I am tired.
Not very often am I at a loss for words, however at them moment all I can say is I am tired.
My dad, who just turned 50, who has been healthy, active, and as good as could be was just diagnosed with colon cancer.
When he called to break the news I didn't know what to say. It didn't seem real. He seemed hopeful that it could most likely be taken care of with surgery. Not fun but doable.
My sister had a meltdown. I did not.
We made it through the next few days and the phrase, "my dad has cancer" sunk it and became part of life. I felt hopeful, optimistic, and didn't allow it to rock my world too much.... until yesterday.
The morning after his CT scan my parents called and asked me to conference call my sister. At that moment I wanted to say "no," hang up the phone, and live in the little hopeful box I had created for myself. However, that was not possible.
Once Alli made it on the phone my dad broke the news. The cancer had spread. Far. It had made it to his bladder, liver, and one lung.
Although he was strong, I was a puddle. The tears came. I had a melt down. My sister did not. I once again had no words... only tears.

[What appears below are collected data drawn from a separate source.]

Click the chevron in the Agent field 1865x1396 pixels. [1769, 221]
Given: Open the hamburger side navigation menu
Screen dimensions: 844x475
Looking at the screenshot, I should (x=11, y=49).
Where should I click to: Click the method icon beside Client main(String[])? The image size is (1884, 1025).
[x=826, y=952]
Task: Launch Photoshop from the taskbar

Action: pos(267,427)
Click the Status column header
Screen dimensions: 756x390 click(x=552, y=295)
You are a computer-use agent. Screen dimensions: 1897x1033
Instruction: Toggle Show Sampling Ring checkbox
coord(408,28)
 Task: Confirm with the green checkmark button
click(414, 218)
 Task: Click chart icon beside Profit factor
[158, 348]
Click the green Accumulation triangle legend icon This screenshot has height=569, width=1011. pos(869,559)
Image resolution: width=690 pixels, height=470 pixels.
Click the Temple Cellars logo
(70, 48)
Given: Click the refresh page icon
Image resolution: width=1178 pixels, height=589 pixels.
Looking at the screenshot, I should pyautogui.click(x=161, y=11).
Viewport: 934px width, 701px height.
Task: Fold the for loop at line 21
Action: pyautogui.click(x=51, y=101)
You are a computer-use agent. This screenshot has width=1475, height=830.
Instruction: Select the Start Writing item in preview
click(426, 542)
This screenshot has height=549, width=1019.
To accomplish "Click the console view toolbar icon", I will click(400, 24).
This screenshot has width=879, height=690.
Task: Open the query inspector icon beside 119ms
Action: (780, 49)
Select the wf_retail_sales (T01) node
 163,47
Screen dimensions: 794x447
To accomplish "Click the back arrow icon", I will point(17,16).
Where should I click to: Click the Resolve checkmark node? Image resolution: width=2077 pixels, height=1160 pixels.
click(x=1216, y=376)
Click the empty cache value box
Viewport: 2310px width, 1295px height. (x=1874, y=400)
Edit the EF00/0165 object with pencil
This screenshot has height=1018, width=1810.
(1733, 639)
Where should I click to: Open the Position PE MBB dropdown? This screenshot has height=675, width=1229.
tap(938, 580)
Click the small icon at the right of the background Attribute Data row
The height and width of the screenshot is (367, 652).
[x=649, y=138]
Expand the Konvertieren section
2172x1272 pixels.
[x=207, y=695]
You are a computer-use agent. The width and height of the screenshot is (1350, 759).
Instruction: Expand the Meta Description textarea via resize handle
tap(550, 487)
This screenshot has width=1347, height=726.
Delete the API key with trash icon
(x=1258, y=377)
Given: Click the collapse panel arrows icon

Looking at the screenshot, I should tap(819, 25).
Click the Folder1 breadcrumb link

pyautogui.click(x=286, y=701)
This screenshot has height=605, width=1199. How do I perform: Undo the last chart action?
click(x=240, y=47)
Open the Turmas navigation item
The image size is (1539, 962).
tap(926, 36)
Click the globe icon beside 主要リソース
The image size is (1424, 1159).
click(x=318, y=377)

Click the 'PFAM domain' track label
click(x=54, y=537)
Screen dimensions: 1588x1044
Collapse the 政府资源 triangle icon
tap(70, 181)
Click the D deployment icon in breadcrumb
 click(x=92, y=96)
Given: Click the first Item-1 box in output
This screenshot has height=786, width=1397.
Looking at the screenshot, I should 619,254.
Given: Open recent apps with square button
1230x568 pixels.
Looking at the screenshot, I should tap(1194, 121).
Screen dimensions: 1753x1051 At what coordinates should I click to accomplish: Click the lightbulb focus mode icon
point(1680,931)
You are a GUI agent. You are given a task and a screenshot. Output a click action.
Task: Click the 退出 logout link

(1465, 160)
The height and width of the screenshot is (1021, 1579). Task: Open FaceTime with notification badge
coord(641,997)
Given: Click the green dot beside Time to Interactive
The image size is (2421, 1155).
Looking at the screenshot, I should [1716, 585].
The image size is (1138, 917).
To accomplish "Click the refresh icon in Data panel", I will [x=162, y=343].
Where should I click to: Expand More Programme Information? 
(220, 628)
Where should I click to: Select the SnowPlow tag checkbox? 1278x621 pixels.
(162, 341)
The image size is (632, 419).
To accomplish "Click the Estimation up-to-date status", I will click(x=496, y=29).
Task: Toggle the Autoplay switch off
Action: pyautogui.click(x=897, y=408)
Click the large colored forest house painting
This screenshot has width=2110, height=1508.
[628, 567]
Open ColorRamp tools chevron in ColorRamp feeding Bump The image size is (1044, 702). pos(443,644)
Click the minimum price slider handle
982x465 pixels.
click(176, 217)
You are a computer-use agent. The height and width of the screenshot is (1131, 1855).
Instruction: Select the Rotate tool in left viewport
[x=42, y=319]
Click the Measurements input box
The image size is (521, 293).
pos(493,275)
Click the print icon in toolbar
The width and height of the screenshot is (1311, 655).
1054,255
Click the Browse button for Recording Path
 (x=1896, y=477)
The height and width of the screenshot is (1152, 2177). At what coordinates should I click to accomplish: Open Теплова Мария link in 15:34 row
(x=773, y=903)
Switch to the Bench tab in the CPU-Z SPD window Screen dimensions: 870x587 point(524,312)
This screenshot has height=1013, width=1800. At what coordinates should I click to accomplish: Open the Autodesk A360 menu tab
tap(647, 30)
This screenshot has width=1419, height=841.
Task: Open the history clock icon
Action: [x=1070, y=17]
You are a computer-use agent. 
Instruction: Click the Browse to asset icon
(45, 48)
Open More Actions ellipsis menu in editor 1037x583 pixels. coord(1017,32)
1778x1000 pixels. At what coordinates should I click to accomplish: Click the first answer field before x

How could this happen? He fits none of the profiles for this disease. He has taken amazing care of himself. He is young. He is MY dad. Things like this just don't happen.
After the phone call ended all I could do was stare. Stare and wonder, "what now?"
Cade saw my tears and told me it would be okay as he snuggled on my lap. Beckam held my hand all day. I was not alone and was so thankful for the numbness that eventually enveloped me.
I spent the day trying to understand how accepting the Lords will and having unwavering faith in miracles could really be connected and not just independent concepts. How can I be obedient to the Lord and His will but yet have faith that He can heal my dad? It wasn't meshing in my head.
I cried and prayed. Prayed and cried. Read and cried. Cried and read.
In the end I still cannot exactly wrap words around the Peace and understanding the Lord has blessed me with thus far. I know that I am at the beginning, in a small way, to understanding the atonement on an even more personal level.
Understanding how much the Lord loves us.
How well He knows us.
What His plan is for us.
How He will bless us.
We might not understand but one day we will.
All we can do is have faith in Him, hope that things will be okay, and go to work taking care of others, charity.
Throughout my life, whenever things have been heavy, overwhelming, or difficult my dad would give me a little pep talk and then tell me to wrap a blanket tight around myself and pretend that it was his big strong arms giving me a big hug. It always made me feel better.
At this moment, my blanket is wrapped around him.
The Saviors arms are wrapped around me.
We will make it. We will continue to press forward with faith. We are sealed as a family and will be together forever, with our arms tight around each other.
I love you daddy. I will always be your baby girl.
You can do it. You are the strongest guy I know.